Exercise instructions:
a) Edit the sick-day essay from "Late last week" to "next several days.", inclusive, changing "dishes" to "laundry".
b) In the sick-day essay, what did the writer's doctor and wife diagnose?

Selected extract:
■ ■ ■
Thanks Science, I Needed That

After years of doing nothing for me, medical science finally came through for me in a big way last weekend.

Late last week I got sick and spent several days heavily medicated. On the third day of trying to sleep it off I was worried that there was something seriously wrong. I called my doctor and as I waited for her to call me back my wife looked up my symptoms online, in a few minutes they both had a diagnosis and a plan to help me. Both my doctor and my wife diagnosed me with the basic severe cold/flu/sinus thing. My doctor suggested a medication that would help with the symptoms but my wife came up with the best prescription ever when she said:

You shouldn’t wash any dishes for the next several days.

Here’s something you may not know about me, I have a bad habit of ignoring medical advice: I never take the recommended dose, I often lift things without using my legs, I smoked for many years and last year I walked around for two weeks with an appendix that was about to burst. It’s like I’ve been mad at medicine and I’m taking it out on myself out of spite. However, when instructed, FOR MEDICAL REASONS, by my wife and the internet to not do the dishes I decided it was time to do as I was told.
■ ■ ■
Extracted data:
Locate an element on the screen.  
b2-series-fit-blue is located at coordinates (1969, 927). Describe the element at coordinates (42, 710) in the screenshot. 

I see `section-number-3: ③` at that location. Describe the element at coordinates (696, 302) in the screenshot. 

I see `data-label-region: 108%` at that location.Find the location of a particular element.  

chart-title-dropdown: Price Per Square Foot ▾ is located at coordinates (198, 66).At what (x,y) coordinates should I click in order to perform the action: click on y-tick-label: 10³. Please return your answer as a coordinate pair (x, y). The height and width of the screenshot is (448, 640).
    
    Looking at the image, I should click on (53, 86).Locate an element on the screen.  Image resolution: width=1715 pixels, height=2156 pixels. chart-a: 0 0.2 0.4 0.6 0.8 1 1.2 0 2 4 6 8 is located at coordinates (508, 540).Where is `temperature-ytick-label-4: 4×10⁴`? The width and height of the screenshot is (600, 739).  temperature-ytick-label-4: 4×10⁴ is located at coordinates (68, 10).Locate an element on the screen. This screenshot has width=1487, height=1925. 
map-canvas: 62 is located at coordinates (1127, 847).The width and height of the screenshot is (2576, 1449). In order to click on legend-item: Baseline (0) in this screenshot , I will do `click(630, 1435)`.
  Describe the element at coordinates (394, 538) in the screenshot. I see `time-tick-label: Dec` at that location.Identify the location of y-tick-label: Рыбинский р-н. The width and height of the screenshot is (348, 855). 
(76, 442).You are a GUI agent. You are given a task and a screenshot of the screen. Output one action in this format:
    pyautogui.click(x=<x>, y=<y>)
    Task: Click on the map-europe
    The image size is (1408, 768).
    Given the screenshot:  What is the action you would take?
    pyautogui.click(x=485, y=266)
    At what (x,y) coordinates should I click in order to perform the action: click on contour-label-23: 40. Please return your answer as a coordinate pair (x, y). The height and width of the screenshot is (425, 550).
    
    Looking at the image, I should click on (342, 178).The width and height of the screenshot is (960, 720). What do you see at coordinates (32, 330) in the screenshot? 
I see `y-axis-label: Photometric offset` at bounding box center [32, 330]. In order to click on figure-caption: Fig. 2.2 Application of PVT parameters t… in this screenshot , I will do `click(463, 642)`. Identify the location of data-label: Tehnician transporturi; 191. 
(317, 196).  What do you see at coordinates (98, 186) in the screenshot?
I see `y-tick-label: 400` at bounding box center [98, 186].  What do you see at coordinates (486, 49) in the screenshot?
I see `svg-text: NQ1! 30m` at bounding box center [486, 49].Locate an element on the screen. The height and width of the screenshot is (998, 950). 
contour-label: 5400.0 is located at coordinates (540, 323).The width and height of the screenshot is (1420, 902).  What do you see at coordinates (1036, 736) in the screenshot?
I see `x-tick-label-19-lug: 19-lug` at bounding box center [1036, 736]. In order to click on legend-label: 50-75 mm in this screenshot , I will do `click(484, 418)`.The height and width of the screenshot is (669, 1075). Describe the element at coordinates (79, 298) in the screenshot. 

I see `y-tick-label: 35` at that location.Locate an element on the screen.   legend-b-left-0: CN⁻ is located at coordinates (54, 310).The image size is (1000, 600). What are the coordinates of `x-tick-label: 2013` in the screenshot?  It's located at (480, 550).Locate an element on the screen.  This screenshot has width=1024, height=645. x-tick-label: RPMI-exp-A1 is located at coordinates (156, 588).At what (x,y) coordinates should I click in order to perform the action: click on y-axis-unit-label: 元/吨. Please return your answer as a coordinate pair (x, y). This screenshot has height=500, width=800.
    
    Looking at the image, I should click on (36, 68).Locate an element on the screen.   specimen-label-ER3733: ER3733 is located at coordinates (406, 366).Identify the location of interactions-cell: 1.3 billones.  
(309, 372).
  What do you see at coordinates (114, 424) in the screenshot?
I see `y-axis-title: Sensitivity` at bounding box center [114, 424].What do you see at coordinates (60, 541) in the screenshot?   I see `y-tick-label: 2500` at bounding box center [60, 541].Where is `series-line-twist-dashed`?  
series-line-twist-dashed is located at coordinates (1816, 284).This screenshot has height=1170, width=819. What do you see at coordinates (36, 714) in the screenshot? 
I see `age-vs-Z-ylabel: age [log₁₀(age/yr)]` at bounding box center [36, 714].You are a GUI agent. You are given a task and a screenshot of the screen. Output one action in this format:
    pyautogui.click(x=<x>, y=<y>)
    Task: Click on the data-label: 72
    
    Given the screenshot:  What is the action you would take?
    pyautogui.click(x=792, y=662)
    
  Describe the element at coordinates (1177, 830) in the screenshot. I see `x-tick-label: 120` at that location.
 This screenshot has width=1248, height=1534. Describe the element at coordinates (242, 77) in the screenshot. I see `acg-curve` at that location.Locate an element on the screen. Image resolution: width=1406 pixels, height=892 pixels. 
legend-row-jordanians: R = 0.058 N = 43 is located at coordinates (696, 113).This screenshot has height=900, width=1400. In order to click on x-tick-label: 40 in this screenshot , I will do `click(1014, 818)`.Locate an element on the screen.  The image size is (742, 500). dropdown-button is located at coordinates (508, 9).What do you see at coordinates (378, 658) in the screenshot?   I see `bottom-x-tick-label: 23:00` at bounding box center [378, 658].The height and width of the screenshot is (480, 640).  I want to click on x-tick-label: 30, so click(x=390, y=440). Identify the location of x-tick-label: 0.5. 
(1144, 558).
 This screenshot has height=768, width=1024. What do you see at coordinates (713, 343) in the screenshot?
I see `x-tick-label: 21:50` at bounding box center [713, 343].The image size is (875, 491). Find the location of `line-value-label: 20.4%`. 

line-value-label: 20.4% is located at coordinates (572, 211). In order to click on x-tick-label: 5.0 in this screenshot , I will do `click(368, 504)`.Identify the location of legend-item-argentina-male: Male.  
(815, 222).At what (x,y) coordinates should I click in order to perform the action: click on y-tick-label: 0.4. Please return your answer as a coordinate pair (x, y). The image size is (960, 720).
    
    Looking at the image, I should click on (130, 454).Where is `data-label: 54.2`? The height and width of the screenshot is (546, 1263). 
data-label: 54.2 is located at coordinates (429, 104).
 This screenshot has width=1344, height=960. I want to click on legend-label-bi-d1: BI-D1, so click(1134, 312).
■ ■ ■
Exercise results:
a)
Late last week I got sick and spent several days heavily medicated. On the third day of trying to sleep it off I was worried that there was something seriously wrong. I called my doctor and as I waited for her to call me back my wife looked up my symptoms online, in a few minutes they both had a diagnosis and a plan to help me. Both my doctor and my wife diagnosed me with the basic severe cold/flu/sinus thing. My doctor suggested a medication that would help with the symptoms but my wife came up with the best prescription ever when she said:

You shouldn’t wash any laundry for the next several days.

b) The basic severe cold/flu/sinus thing.